Department of Higher Education Director Ho Cho-fei (何卓飛) said a survey conducted by the Ministry of Education showed that up to 80 percent of respondents said they would not send their children to study in China even if Taiwan recognized Chinese diplomas.

Only 8 percent of those polled said they would consider the option, while 12 percent said they would choose to do so even if the government decided not to recognize Chinese diplomas, Ho said.

“Those who want to go [to study in China] will go anyway, but most will stay,” Ho said.

Ho made the remarks in response to an announcement by Chinese Vice Minister of Education Yuan Gui-ren (袁貴仁) during the Chinese Nationalist Party (KMT)-Chinese Communist Party (CCP) forum in Changsha, Hunan Province, at the weekend.

Yuan said on Saturday that China was planning to allow Taiwanese students who score well on Taiwan’s college entrance examinations to apply to study at universities in China.
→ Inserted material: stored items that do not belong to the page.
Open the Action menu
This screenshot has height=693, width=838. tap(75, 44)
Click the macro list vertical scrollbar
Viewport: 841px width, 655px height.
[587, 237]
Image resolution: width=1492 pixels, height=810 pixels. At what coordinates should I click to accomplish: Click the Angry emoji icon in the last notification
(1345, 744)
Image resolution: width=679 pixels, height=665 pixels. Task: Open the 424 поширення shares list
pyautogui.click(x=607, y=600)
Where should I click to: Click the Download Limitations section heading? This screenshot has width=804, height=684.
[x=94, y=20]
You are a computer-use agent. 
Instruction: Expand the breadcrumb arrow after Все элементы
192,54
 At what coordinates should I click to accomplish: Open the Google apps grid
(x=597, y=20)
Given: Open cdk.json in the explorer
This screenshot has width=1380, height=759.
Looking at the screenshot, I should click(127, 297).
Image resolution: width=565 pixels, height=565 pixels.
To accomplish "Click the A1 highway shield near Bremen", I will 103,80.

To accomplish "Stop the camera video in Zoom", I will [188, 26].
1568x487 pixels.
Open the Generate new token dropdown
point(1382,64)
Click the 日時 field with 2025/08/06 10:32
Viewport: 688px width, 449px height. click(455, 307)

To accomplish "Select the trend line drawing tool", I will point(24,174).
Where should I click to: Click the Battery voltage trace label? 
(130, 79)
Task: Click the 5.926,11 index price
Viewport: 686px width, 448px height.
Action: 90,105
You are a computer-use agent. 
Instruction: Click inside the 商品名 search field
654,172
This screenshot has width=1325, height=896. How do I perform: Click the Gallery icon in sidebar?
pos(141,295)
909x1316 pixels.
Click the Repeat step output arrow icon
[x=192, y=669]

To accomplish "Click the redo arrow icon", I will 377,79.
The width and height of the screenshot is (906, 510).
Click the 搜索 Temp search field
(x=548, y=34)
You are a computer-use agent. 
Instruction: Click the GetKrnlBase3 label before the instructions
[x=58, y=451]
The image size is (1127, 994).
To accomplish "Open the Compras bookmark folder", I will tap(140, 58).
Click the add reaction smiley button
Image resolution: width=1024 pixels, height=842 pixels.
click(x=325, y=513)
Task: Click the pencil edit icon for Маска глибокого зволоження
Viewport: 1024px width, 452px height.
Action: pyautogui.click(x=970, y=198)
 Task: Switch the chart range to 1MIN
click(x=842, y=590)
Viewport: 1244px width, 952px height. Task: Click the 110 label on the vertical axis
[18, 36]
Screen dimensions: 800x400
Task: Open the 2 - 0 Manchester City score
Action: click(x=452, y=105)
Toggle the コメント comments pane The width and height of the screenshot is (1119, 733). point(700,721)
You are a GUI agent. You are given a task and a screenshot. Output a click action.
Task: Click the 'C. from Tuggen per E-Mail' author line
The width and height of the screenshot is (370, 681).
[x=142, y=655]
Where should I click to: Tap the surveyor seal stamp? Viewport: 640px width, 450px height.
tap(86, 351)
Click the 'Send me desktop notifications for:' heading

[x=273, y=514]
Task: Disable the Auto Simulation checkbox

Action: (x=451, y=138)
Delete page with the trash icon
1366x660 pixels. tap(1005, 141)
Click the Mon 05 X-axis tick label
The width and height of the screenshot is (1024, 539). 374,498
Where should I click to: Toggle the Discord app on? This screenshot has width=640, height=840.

Yuan said Taiwanese students would be admitted if they passed interviews.

Currently, Taiwanese students who wish to attend Chinese universities have to either take special entrance examinations for students from Taiwan, Hong Kong and Macau or sit China’s college entrance examination. Taiwanese students receive an extra 20-point bonus on their scores.

However, Taiwan does not recognize Chinese diplomas, even though the KMT administration has announced that recognition of the diplomas would be one of the objectives of its cross-strait educational exchanges.

The Democratic Progressive Party (DPP) has objected to the policy.

KMT Legislator Cheng Chin-ling (鄭金玲) of the legislature’s Education and Culture Committee said China’s plan could serve as a driving force for Taiwanese universities to improve the quality of their teaching.

On the other hand, DPP Legislator Chen Ting-fei (陳亭妃), also a member of the committee, voiced her concern that China could take this opportunity to force the Taiwanese government to recognize Chinese diplomas.

She said that the survival of Taiwan’s universities might be at stake if more Taiwanese students studied in China.

Meanwhile, Peking University president Zhou Qifeng (周其鳳), who is in Taiwan for an eight-day visit to promote academic and student exchanges among tertiary education institutions, said he hoped his visit would help persuade Taiwan to recognize Chinese diplomas.

“It is widely believed that Taiwanese recognition of Chinese diplomas and academic accreditations will further boost cross-strait student exchanges and mutual understanding,” Zhou said at Taiwan Taoyuan International Airport.

Peking University admits about 200 Taiwanese students each year, Zhou said.